▶ Problem to solve: Locate the line that contains "Select the ALL radio button". Retype it and every line after it to the end of the records, exactly, but not the pictures.

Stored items

● ● ● ● ● ● ●

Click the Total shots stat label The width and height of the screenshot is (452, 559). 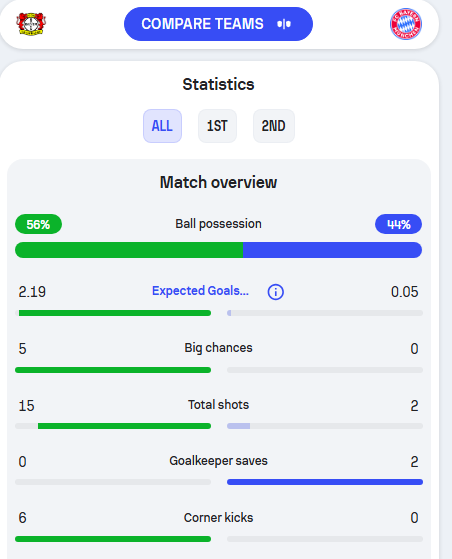pos(218,405)
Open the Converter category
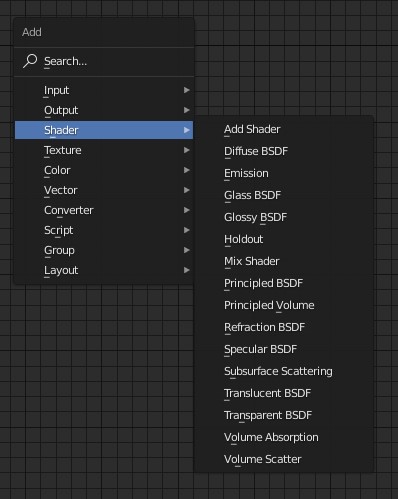Viewport: 398px width, 499px height. [x=104, y=210]
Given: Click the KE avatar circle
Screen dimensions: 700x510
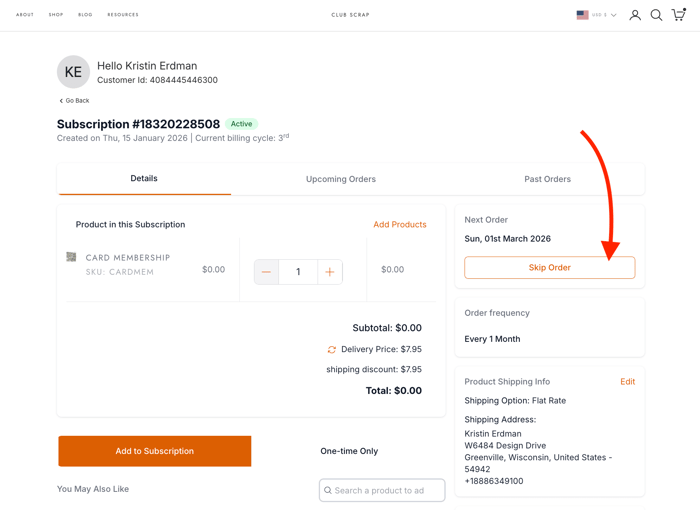Looking at the screenshot, I should click(73, 72).
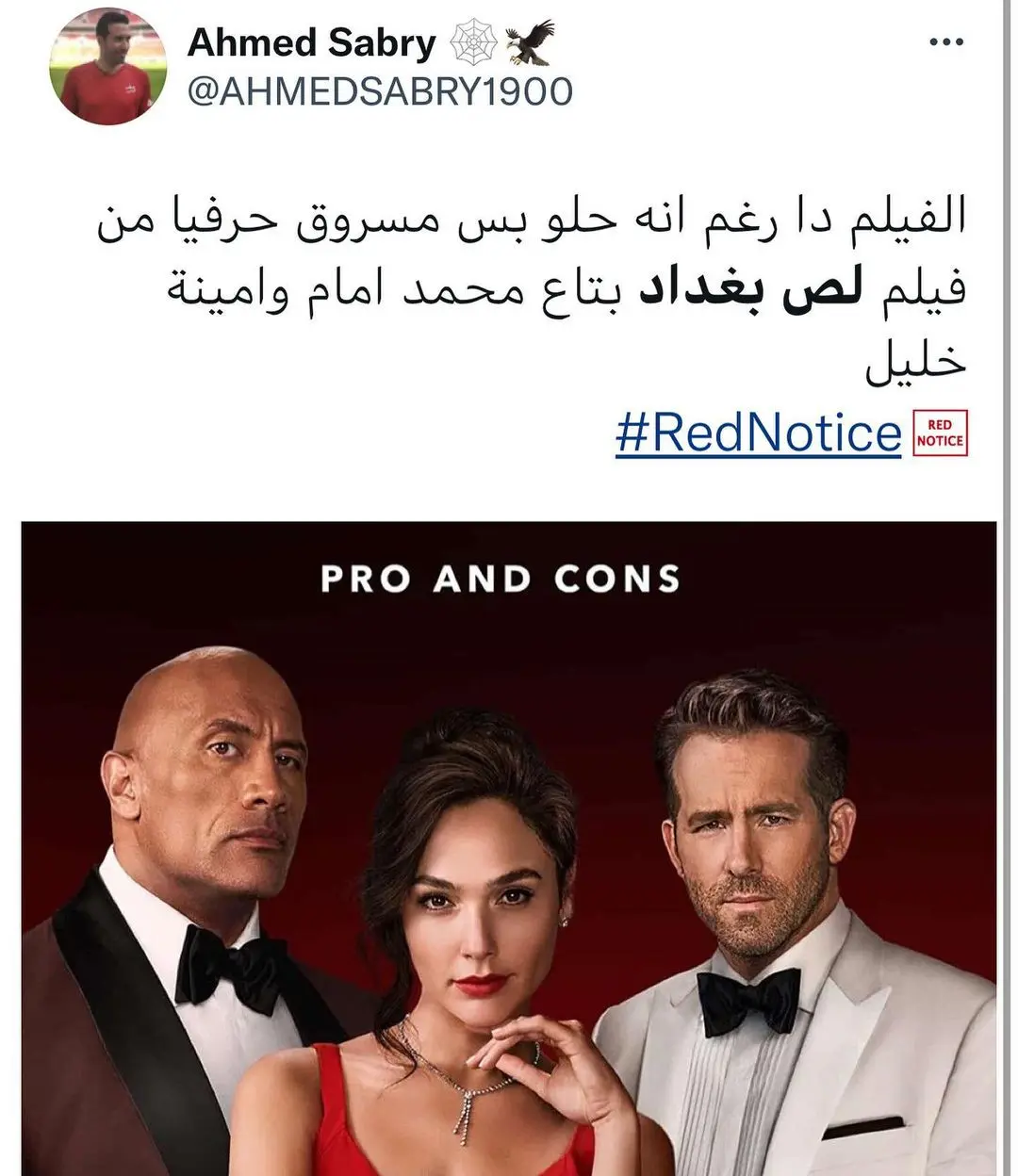This screenshot has width=1018, height=1176.
Task: Open the Ahmed Sabry display name
Action: point(312,42)
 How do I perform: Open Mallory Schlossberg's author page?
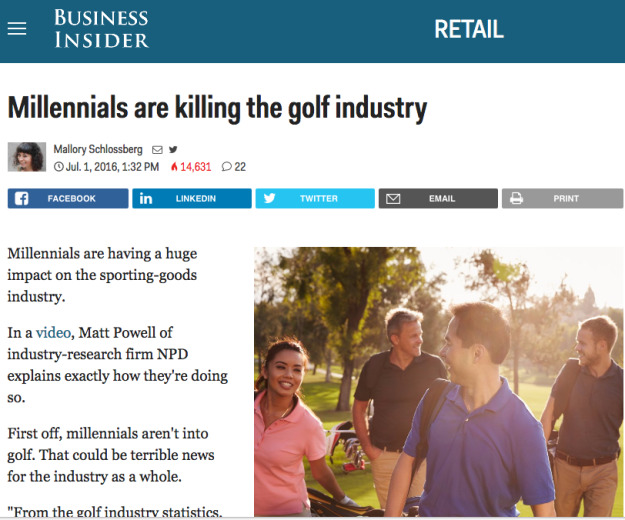97,149
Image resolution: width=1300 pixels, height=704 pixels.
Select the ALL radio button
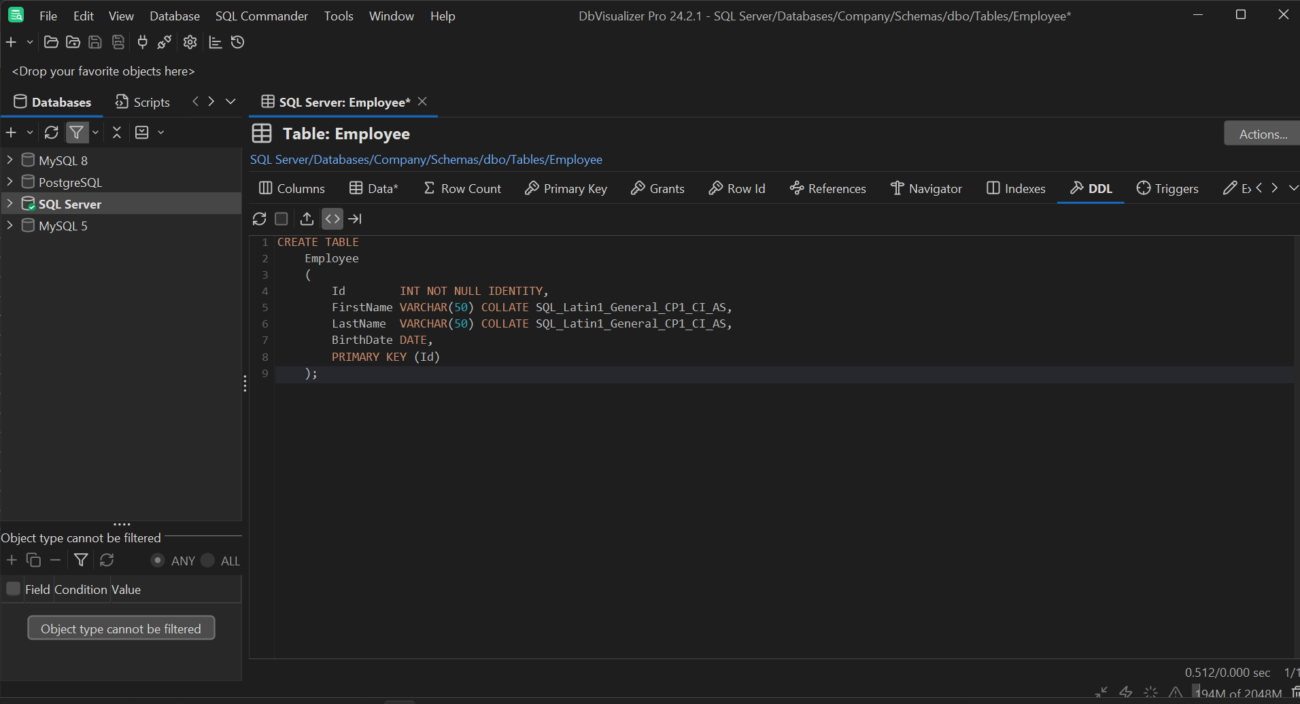click(208, 561)
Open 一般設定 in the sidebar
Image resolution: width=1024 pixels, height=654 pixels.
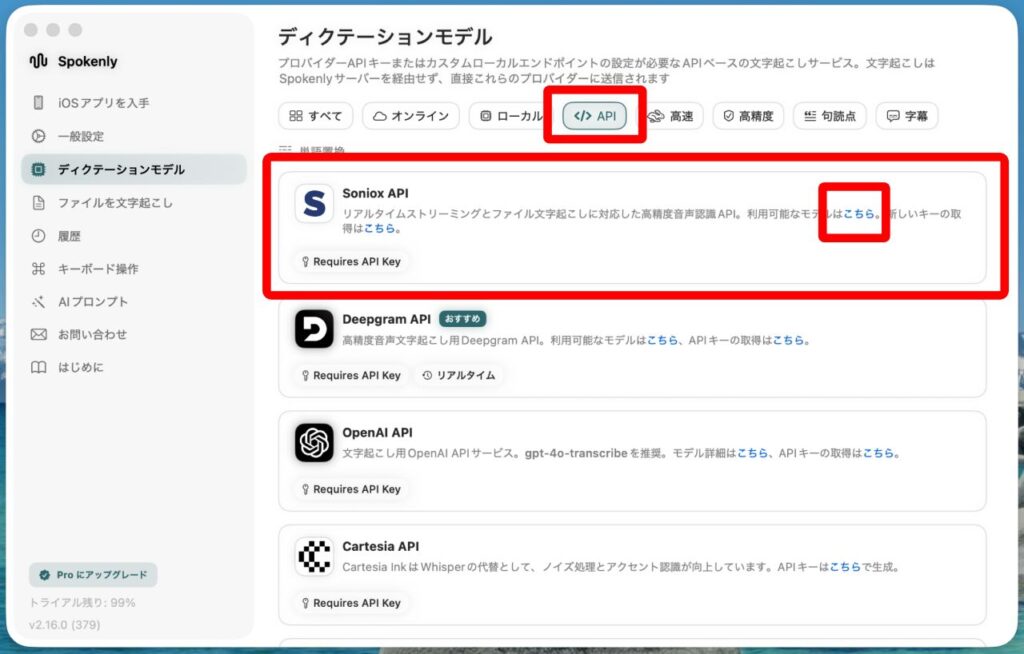80,136
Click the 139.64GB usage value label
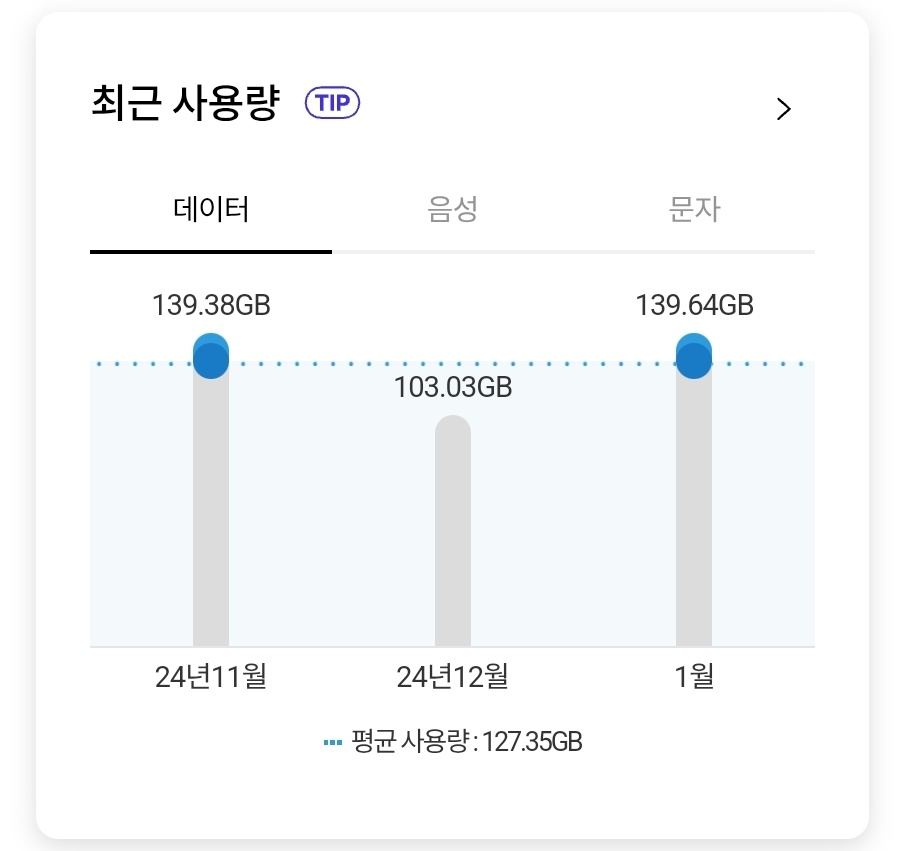Screen dimensions: 904x851 (694, 305)

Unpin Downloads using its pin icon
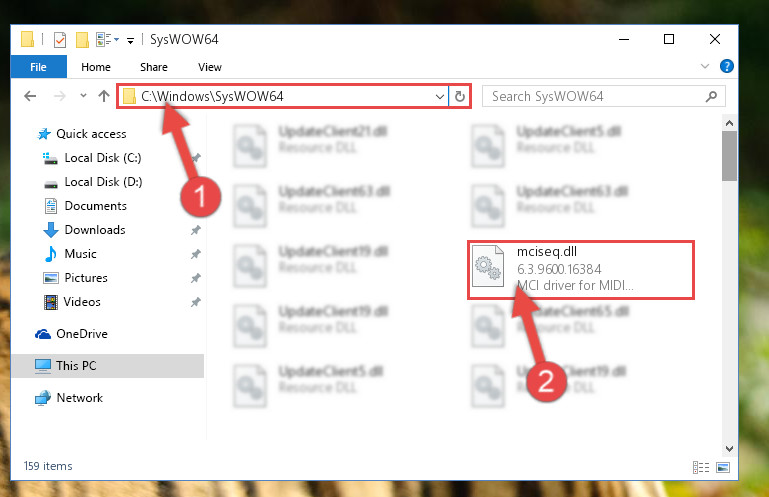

● ● ● ● ● ● ●

▶ Solution to the problem:
Select the ALL radio button
click(208, 561)
Open 一般設定 in the sidebar
Image resolution: width=1024 pixels, height=654 pixels.
80,136
Click the 139.64GB usage value label
Screen dimensions: 904x851 (694, 305)

Unpin Downloads using its pin icon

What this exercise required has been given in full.